The reason we kept returning to each other was because I made this connection between what I achieved in music with him, and I believed his hype of diminishing me. I believed it to a certain extent. I felt that we were connected by it. This time, I thought, I’m going to do it the way I have always done it, but without him. The results are for other people to determine. But I am happy about them. I am as proud of “Chaos Magic” as I am with anything I have ever done?
You can hear the The Age Of Quarrel, Best Wishes, and Revenge DNA in the riffs, guitar tones, and melodies of “Chaos Magic.” I don’t hate Harely’s new Cro-Mags album, In The Beginning, but it’s different. The values of what you’re doing with Aggros are more closely aligned with where the music came from in the first place—pushing forward into new musical terrain by looking inward.
When we got together to do Revenge, I didn’t want to call it Cro-Mags. At first we called it White Devil. I kept saying to Harley that I wasn’t interested in playing TheAge Of Quarrel and Best Wishes again. We can certainly play those songs. I love them. But I only want to do anything if we make new music.

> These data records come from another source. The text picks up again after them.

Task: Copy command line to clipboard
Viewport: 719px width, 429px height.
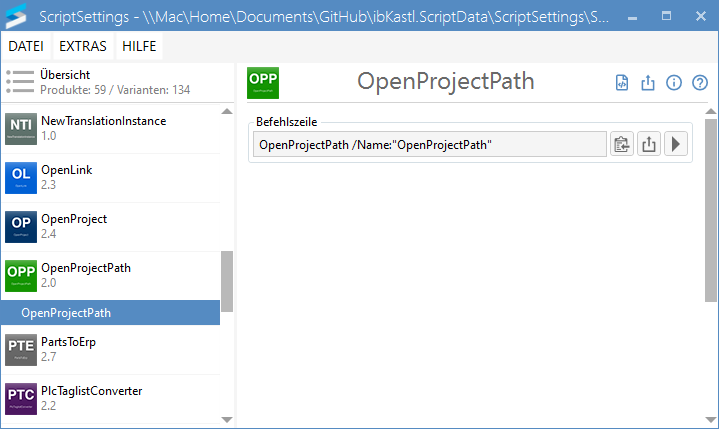Action: [622, 145]
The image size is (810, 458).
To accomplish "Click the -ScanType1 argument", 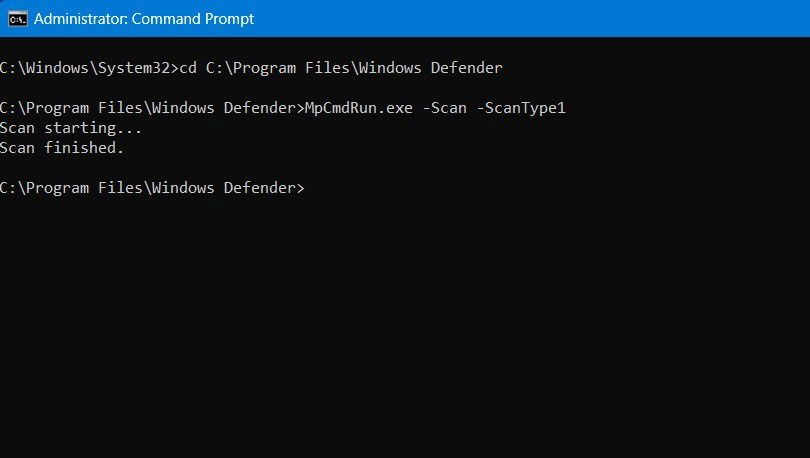I will 521,108.
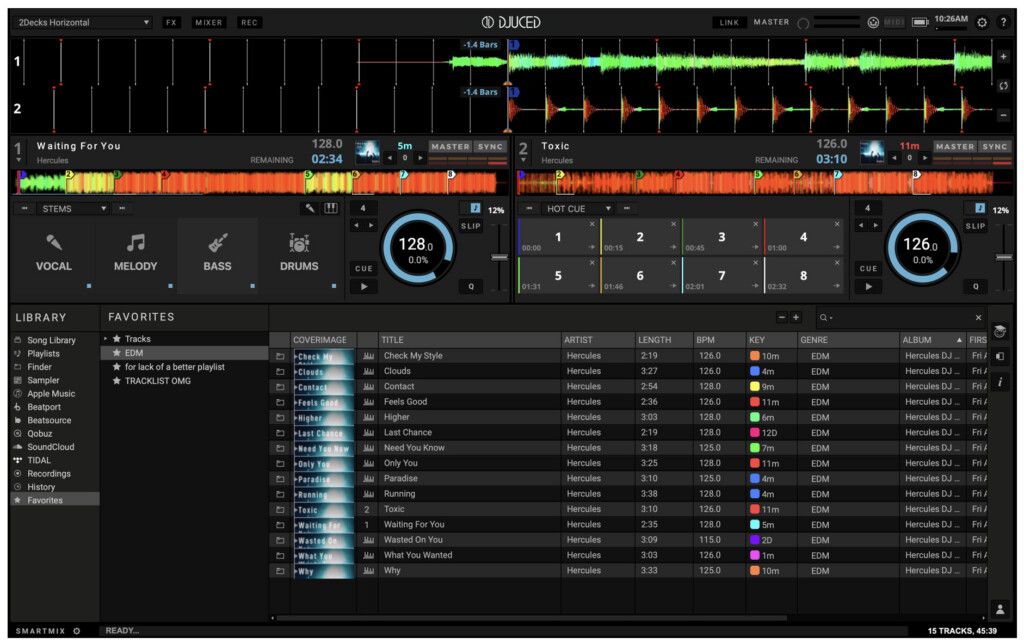
Task: Enable SLIP mode on deck 2
Action: (x=975, y=226)
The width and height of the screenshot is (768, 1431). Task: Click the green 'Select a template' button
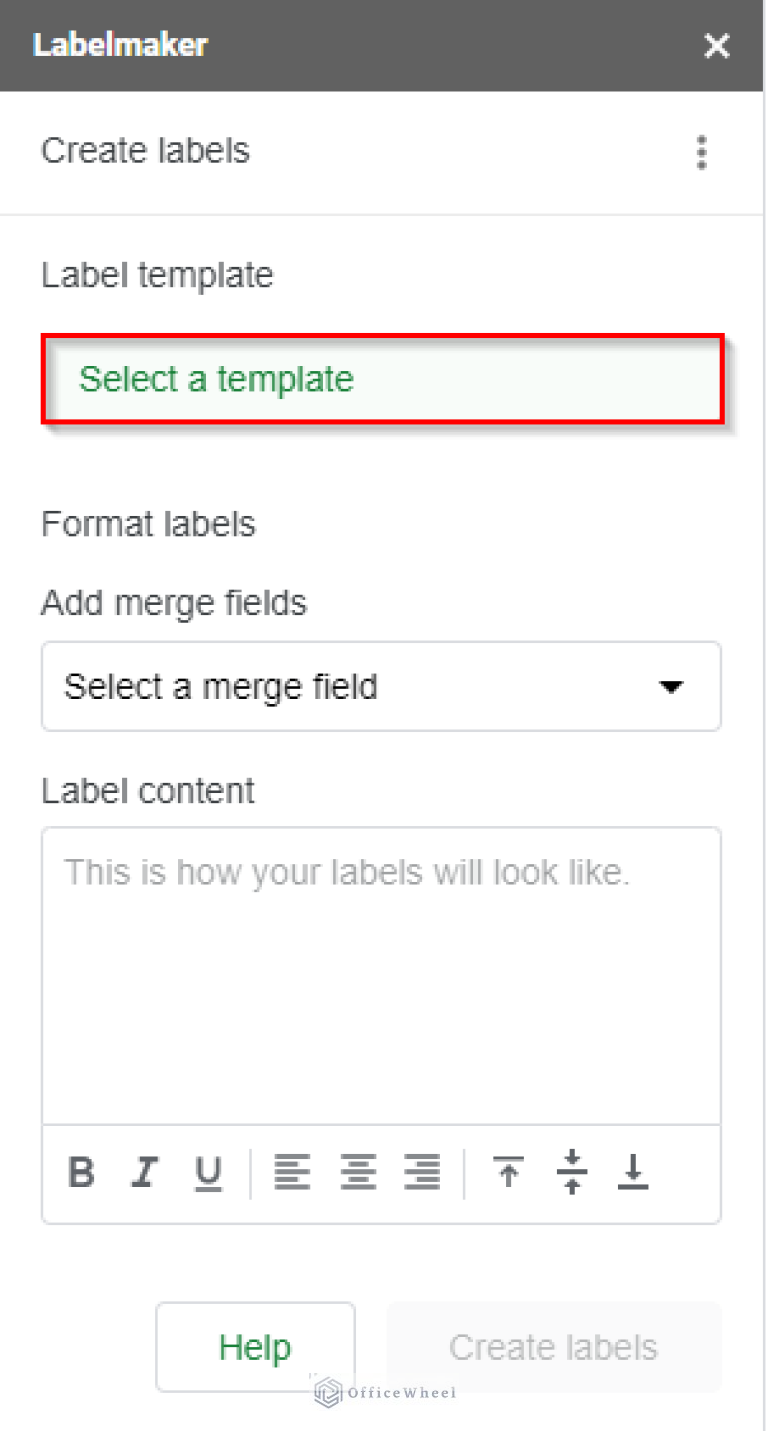[382, 380]
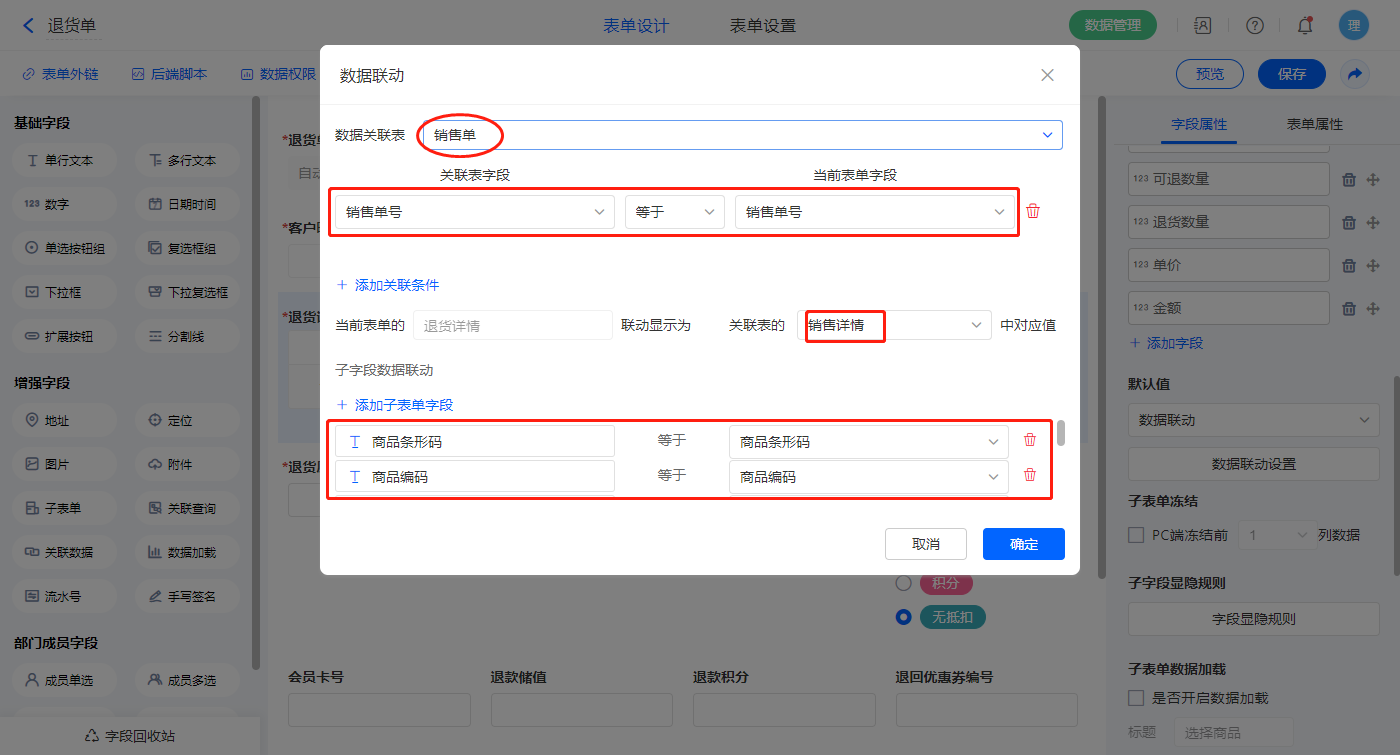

I also wanted to disconnect myself from 10 years of John touring and playing our music in a pitiful way. I say pitiful because when Harley and I left off with Cro-Mags we were playing festivals in Europe, and headlining. John has resigned the name Cro-Mags to an opening act, playing in small clubs. I wanted to separate myself from that degradation. I perceived it that way because it was my music. So we concentrated on writing something new, and I wanted it to be under a new moniker—White Devil. But as soon as we started playing gigs all the advertisements said Cro-Mags are White Devil. Literally every flyer and anything you saw, the word Cro-Mags was just as big White Devil. We were fighting a battle that was unwinnable. Just today I did an Instagram post where I said something like, nostalgia is an undefeatable foe. You can try to fight it and get washed away. It’s like a tidal wave. If you stand against it, it’ll wash you away until you’re not even noticed. Or you can embrace it—ride it. I don’t shuck off Cro-Mags. I am proud of it. I have just outgrown it, and I’m moving on.
The situation says something about the power of branding, too. The name Cro-Mags will always draw a crowd, because the songs are good, and it has good branding. But when I look at the Aggros logo, I see the same creative hand at work.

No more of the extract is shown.